Used a trigger warning first
A white professor used the n-word in a class discussion on “feminism and the power that certain words hold,” according to a student newspaper. The faculty member gave a trigger warning before using the slur and another word that “could be considered offensive.”
What’s the result of this incident, other than students taking offense? We don’t know yet.
“Our goal is to work collaboratively towards a resolution and prevention plan that recognizes the concerns and experiences of our students and supports the discussion of difficult knowledge,” Montreal’s Concordia University told The Concordian.
While the report Thursday says the university has already implemented a “Black Perspectives Office” and a “Task Force on Anti-Black Racism,” the wording of Concordia’s statement suggests that faculty will be subject to either explicit or implied restrictions on what they can say in class, regardless of the context of their words.
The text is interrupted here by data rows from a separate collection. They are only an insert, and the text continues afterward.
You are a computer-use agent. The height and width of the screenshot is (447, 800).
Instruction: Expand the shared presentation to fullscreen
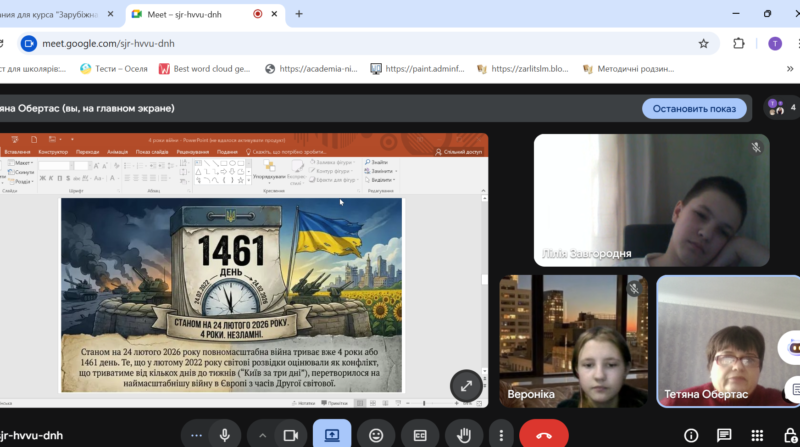click(x=466, y=386)
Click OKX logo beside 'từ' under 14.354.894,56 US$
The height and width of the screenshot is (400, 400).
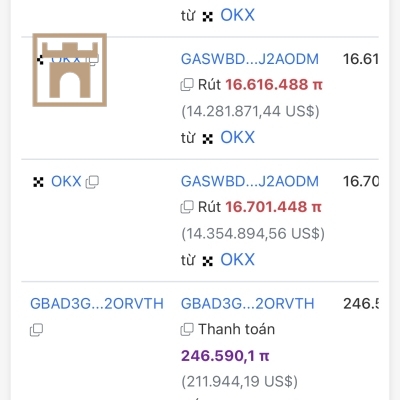coord(208,261)
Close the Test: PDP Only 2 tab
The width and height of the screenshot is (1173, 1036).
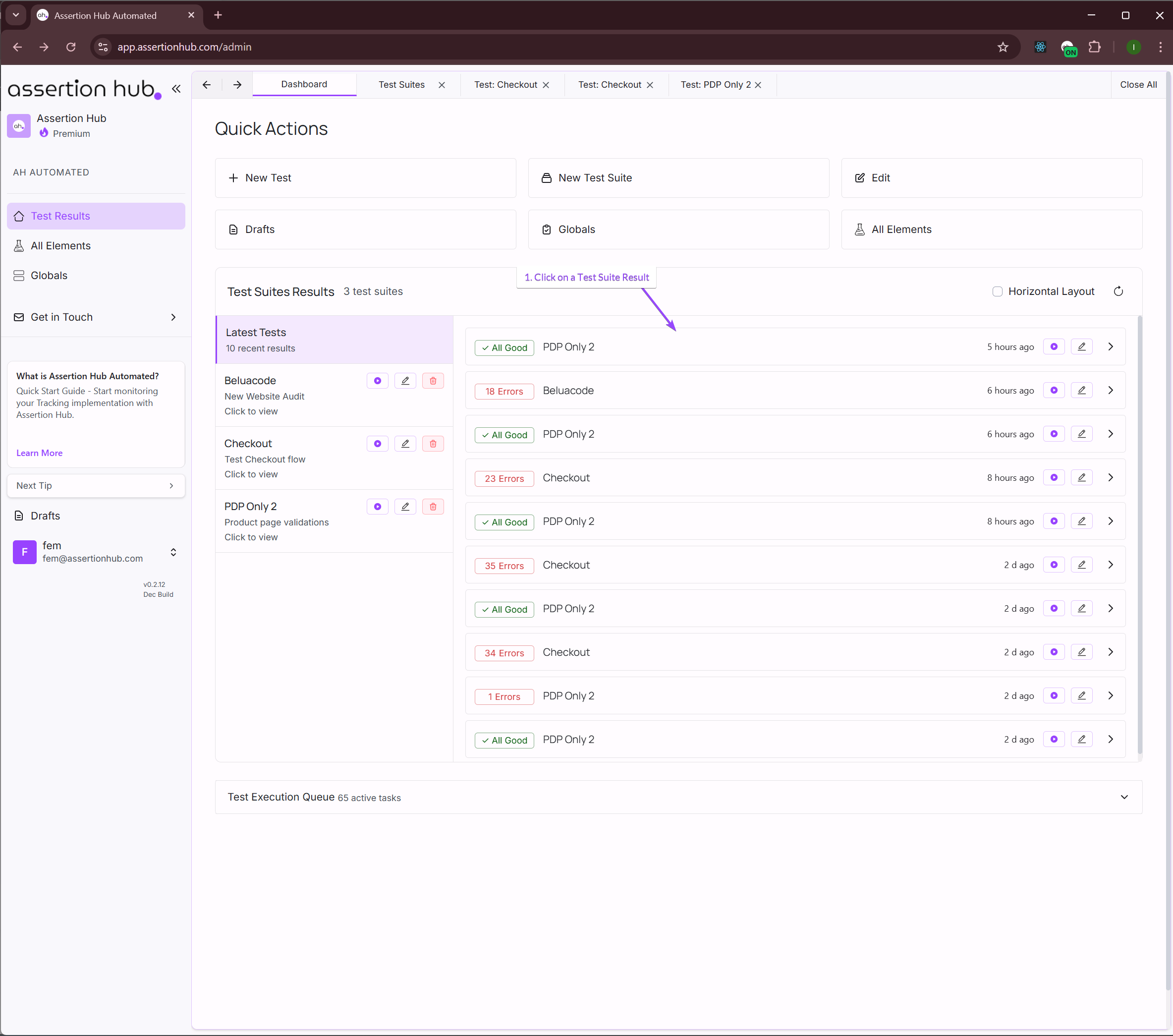tap(759, 84)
A university spokesperson declined to answer College Fix questions about the nature of the “resolution and prevention plan,” how faculty will be involved in the development of the plan, and whether the professor is under investigation or has already been subject to adverse action.
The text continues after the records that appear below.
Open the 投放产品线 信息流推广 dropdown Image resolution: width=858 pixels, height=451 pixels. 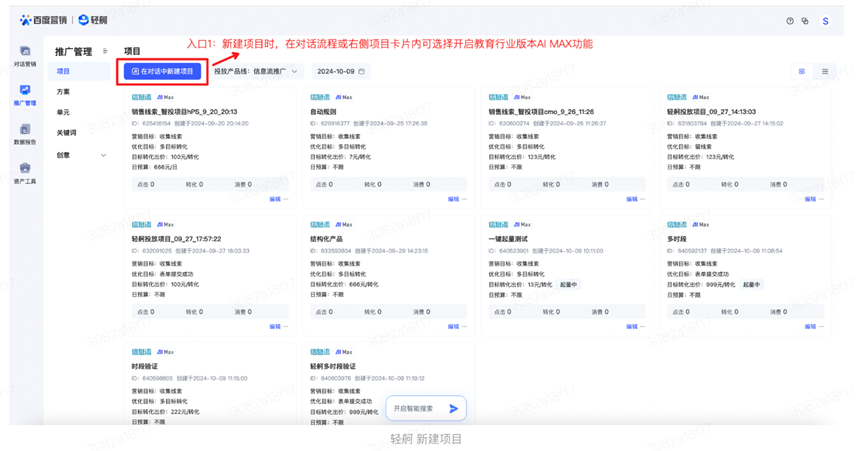coord(256,72)
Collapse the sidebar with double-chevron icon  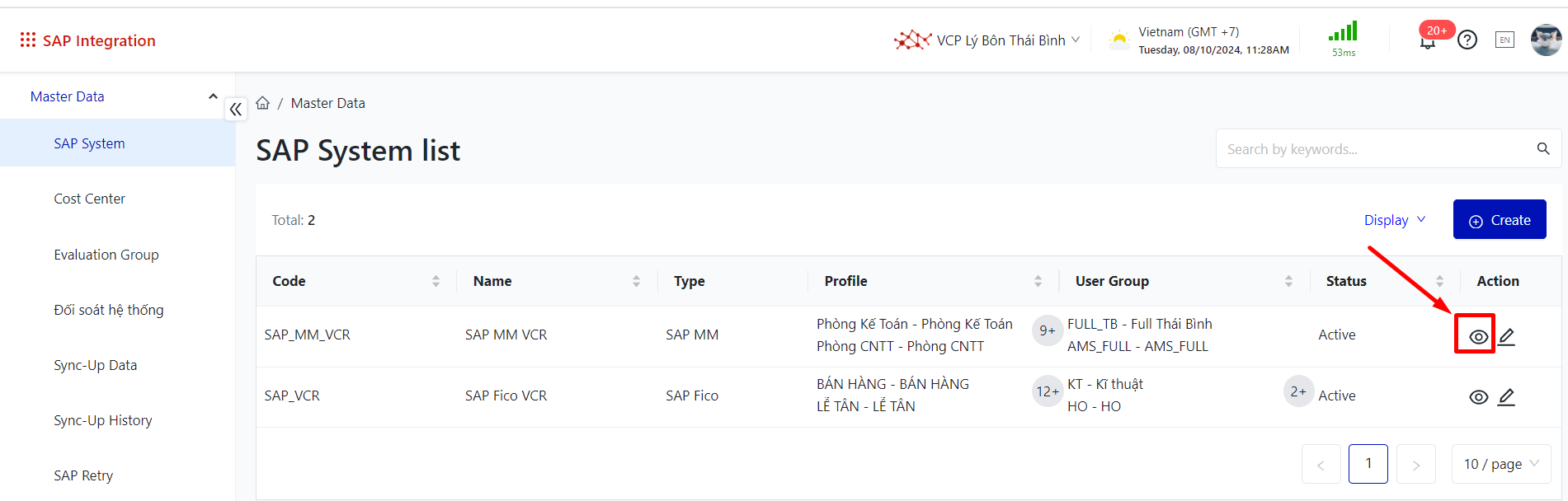pyautogui.click(x=236, y=109)
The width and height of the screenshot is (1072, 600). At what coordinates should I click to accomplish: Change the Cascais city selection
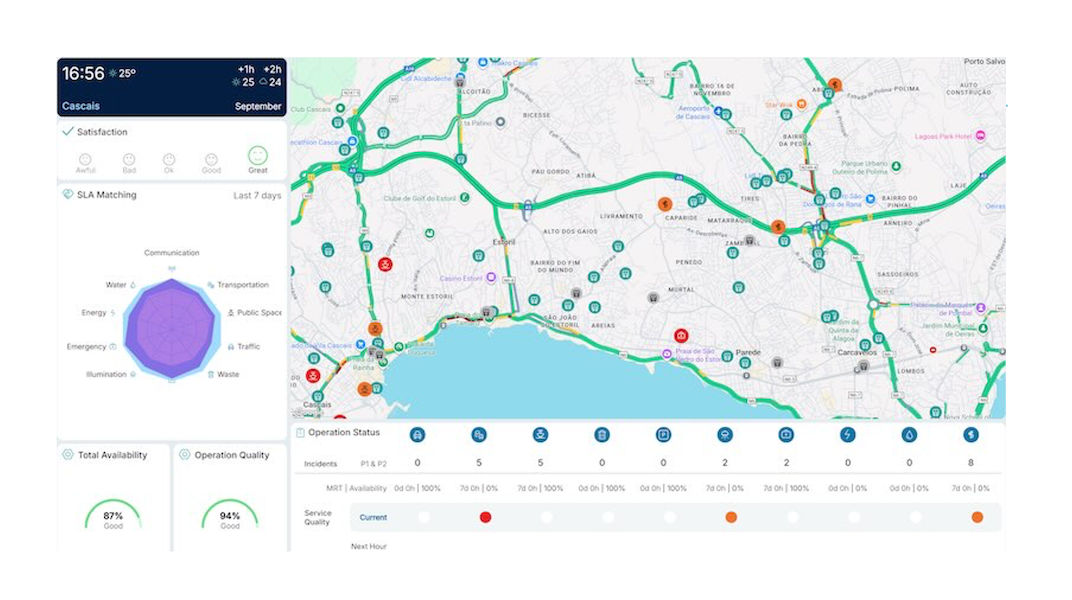click(x=81, y=106)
Concordia “cannot share specific information about a member of our community whether it’s a current or former student, faculty member or staff,” the spokesperson wrote in an email.
The newspaper interviewed Black Student Union leaders and two students who “came forward” to complain about the professor, but mentions no attempt to interview the professor, whose identity is being withheld “to avoid any ill-treatment.”
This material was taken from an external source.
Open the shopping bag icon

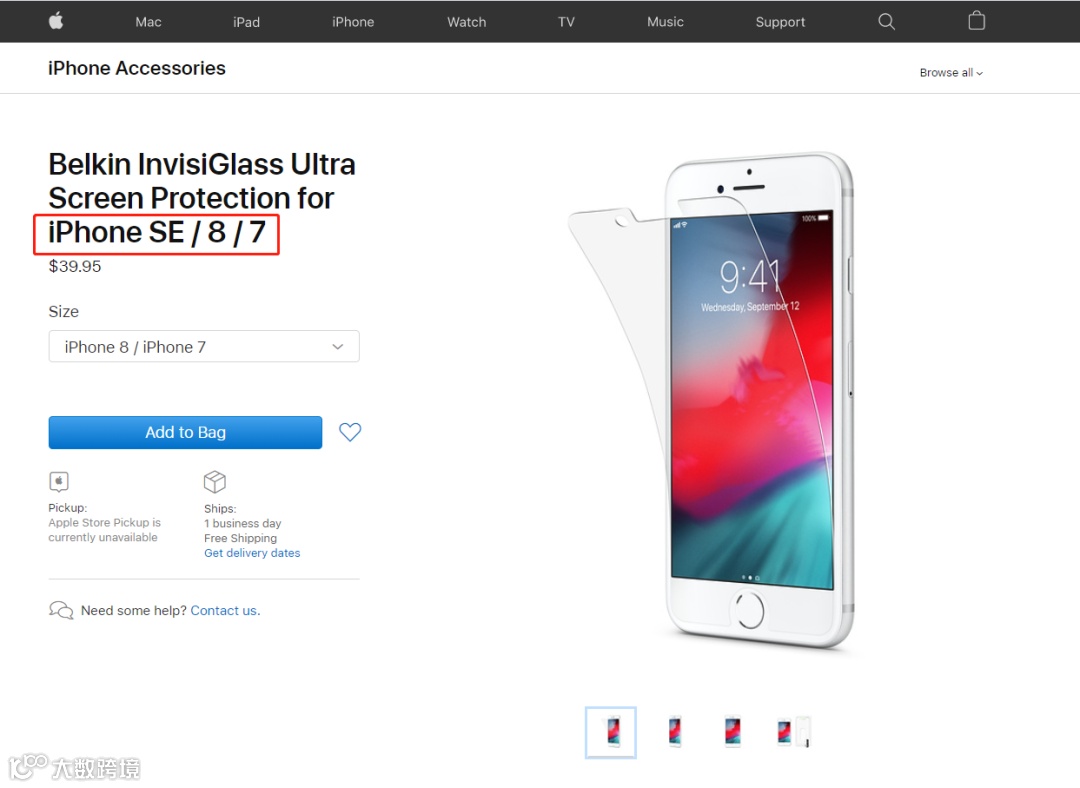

The Concordian shows its viewpoint in a news article by putting scare quotes around the phrase “academic context” and referring to this concept as “armour” that professors deploy when students criticize their manner of pedagogy.
Pierrette Manege confronted the professor in the class chat for using the slur “fully as a white woman,” and Amanda Asomani-Nyarko agreed, saying it wasn’t the first time she had heard a professor use the n-word in class:
Reflecting on this particular incident, [Asomani-Nyarko] said, “I was numb, and then my numbness turned into anger, and then confusion as to why this is happening. And then I wanted to say something, but then I also felt like, they’re gonna think I’m just being sensitive or the angry Black woman, you know?”
The professor became “visibly uncomfortable” when coming across the two students’ comments about the pedagogical use of the slur, and “decided to justify her use of that word,” Manege said.
BSU President Amaria Phillips claims that the n-word can’t be used in an academic context:
It’s still used now, in this day and age against Black people, to demean them and to hurt them. […] Why not just say “the N-word”…. I don’t understand why you have to pronounce the whole word.
Using the word in any context makes black students “feel unsafe in classrooms,” the Concordian paraphrased Phillips.
The university spokesperson told The Fix that the Black Perspectives Office and Task Force on Anti-Black Racism, which launched last year, have been “essential in fostering dialogue, understanding and collective engagement”:
Many of our departments have started discussions around addressing systemic racism and organized trainings towards inclusive classrooms, and while we wait for the recommendations of the Task Force, we are proactively organizing opportunities for students and faculty to share their experiences and expectations around these issues and to give them the tools and strategies to do so within a respectful environment.
UPDATE: A university spokesperson responded to a Fix query after this post was published. Her comments have been added.